Saturday, March 21, 2009

Dear Korean Tourism Organization,

I've seen your KOREA SPARKLING ad campaign and read that you hope to attract 10 million tourists to South Korea by 2010. You're quickly approaching that deadline, so I have some suggestions for making South Korea a bit more tourist-friendly.

Don't get me wrong, South Korea is a beautiful country. The geography alone is stunning. The traditional architecture and Buddhist temples are fascinating. Korea has a rich history and culture, which are well-documented at various museums and monuments throughout the country. I hear the shopping is fantastic, although that's not really "a cup of my tea." And, not to be ignored, Korea has a flair for the quirky: penis parks, museums dedicated to random collections (i.e. the Edison & Gramophone Museum in Gangnueng), odd theme restaurants and bars (like the odd metal spaceship-esque bar here in Sokcho), etc.

However, there are a few things you could do to clean up Korea a bit and make it, um, sparkle more.

1. Put in public garbage cans (AKA rubbish bins). There is a dearth of places to throw away trash in public areas. (Bus stops are the exception.) As a result, there is garbage everywhere. The other day, my family was riding the gatbae across Lake Cheungcho. An elderly woman finished her yogurt drink and tossed the plastic container into the lake. The city playground near my apartment is always covered in trash, including broken soju bottles. Conveniently placed garbage cans would alleviate this unsightly issue.

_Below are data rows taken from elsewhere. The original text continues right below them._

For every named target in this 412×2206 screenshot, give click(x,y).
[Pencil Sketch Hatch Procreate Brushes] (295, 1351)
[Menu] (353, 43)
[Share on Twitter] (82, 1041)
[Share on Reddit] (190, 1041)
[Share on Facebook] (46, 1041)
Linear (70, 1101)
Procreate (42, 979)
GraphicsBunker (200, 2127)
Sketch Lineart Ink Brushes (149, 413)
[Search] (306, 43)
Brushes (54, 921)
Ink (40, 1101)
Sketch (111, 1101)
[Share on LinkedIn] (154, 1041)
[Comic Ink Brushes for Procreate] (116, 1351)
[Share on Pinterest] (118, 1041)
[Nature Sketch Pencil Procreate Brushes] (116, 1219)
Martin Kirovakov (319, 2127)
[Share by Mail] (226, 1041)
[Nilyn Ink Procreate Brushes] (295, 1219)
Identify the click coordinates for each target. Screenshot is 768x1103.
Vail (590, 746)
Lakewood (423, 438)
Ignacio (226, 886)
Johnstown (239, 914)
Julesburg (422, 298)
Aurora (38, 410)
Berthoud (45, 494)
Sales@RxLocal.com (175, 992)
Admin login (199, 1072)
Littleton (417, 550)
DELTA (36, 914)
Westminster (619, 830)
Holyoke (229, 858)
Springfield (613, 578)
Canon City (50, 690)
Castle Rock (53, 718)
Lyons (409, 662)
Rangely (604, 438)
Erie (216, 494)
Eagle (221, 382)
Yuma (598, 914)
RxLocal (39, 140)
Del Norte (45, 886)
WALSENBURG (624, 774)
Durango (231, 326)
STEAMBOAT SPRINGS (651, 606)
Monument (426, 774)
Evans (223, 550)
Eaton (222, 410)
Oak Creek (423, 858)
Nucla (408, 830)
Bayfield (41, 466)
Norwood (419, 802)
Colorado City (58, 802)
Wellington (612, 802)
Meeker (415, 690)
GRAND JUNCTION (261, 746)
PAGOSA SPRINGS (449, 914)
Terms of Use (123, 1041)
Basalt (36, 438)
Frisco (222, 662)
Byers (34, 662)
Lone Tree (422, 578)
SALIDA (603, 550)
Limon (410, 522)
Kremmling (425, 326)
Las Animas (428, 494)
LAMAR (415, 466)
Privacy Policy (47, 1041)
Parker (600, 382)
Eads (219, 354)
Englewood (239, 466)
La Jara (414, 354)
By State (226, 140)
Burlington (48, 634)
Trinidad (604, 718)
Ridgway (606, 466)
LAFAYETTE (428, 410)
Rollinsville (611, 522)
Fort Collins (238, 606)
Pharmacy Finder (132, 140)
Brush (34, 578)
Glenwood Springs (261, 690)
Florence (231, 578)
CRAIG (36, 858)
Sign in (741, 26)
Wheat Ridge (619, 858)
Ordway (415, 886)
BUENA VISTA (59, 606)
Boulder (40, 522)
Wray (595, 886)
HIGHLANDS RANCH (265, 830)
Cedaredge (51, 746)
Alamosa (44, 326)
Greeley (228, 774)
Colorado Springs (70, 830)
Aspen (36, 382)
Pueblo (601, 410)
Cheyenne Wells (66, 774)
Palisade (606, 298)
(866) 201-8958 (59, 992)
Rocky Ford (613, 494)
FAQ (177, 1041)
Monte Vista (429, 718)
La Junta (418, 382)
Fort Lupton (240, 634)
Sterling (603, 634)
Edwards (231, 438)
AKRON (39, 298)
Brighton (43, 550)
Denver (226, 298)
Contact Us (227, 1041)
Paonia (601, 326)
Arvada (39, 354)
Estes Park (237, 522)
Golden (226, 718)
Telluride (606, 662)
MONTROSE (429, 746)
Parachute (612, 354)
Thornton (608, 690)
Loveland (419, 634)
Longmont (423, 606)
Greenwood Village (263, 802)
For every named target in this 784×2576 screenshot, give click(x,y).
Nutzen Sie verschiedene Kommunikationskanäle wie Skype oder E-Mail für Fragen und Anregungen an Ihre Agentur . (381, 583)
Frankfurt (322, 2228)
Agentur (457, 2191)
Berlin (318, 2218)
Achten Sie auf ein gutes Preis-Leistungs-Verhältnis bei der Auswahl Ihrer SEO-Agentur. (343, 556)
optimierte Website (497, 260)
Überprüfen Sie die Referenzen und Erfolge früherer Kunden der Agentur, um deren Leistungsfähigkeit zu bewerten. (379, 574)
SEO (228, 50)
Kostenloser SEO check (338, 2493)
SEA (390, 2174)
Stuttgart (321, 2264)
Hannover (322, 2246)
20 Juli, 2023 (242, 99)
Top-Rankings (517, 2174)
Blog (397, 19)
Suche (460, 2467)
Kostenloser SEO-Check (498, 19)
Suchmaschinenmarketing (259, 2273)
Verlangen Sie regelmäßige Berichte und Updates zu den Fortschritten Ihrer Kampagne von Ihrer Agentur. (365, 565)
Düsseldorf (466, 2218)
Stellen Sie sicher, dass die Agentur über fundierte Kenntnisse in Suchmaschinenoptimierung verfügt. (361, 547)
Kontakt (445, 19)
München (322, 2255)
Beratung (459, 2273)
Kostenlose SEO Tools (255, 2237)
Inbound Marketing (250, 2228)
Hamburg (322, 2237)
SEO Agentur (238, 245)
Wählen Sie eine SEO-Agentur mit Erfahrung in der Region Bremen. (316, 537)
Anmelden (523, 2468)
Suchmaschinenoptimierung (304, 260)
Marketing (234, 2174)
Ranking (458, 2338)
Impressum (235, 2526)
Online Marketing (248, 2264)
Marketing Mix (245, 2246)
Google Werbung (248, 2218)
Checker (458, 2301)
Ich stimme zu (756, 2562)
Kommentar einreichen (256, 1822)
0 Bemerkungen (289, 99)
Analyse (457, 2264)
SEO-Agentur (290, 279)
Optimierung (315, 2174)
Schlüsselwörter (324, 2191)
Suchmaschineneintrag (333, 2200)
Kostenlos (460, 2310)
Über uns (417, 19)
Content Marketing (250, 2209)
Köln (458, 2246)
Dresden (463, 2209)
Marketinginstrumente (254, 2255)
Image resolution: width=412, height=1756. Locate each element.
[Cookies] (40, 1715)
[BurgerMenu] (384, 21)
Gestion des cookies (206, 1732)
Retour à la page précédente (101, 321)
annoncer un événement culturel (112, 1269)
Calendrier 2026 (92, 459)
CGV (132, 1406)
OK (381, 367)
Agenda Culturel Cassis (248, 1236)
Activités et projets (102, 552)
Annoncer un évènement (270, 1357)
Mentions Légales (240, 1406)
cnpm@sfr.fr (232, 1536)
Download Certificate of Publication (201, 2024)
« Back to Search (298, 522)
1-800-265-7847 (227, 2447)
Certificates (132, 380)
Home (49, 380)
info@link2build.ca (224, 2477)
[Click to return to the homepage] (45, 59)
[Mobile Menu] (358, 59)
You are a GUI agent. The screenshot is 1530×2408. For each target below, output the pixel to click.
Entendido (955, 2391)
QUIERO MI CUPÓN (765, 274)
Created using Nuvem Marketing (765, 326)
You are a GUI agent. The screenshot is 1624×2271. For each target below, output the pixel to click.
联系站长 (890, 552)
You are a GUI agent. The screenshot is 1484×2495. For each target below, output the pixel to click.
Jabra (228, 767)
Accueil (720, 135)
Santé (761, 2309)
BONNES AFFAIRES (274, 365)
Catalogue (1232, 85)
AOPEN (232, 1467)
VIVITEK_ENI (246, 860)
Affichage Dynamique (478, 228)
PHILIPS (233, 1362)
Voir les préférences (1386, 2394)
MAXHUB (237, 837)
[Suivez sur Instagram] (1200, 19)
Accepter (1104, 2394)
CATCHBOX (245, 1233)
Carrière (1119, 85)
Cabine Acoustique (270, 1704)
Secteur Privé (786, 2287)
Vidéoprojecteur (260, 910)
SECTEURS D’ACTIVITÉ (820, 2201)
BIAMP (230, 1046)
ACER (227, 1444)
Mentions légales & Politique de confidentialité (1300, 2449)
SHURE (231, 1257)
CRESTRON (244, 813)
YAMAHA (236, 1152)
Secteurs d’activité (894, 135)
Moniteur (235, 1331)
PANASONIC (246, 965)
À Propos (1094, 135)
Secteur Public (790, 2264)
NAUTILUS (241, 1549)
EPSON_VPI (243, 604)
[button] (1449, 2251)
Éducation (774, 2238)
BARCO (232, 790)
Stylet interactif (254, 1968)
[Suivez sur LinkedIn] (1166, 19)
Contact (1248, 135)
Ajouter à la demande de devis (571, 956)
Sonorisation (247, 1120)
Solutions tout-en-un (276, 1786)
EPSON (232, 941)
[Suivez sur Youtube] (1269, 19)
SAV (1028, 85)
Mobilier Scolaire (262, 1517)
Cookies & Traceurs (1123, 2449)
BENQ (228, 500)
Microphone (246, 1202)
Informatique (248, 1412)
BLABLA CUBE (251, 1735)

2. Replace more of the squat toilets. Squat toilets are the bane of my existence here in Korea. I'm sure many foreigners (especially of the female gender) feel the same way. Some restrooms, such as the one at our local intercity bus terminal, have a stall marked "Foreigners Only" with a Western-style toilet. However, this stall is often occupied by Koreans, so obviously the local people also prefer not having to hunker down on their haunches to relieve themselves.

3. Educate people about the proper care of pets, dogs in particular. Puppies are cute and entertaining, but they do grow up. Adult dogs need to be bathed and walked. Westerners do not like to see beautiful, but filthy, dogs tied up on 2 foot ropes. Seeing dogs ill-treated reminds us that some Koreans still eat dog, and we know that you want the world to forget that.

None of these changes detract from the Korean experience, but instead allow Korea to truly sparkle.

Kind regards,
Legal alien #******-666****
(That's really part of my ID number. I can't make this stuff up.)


4 Responses to “KOREA SPARKLING!”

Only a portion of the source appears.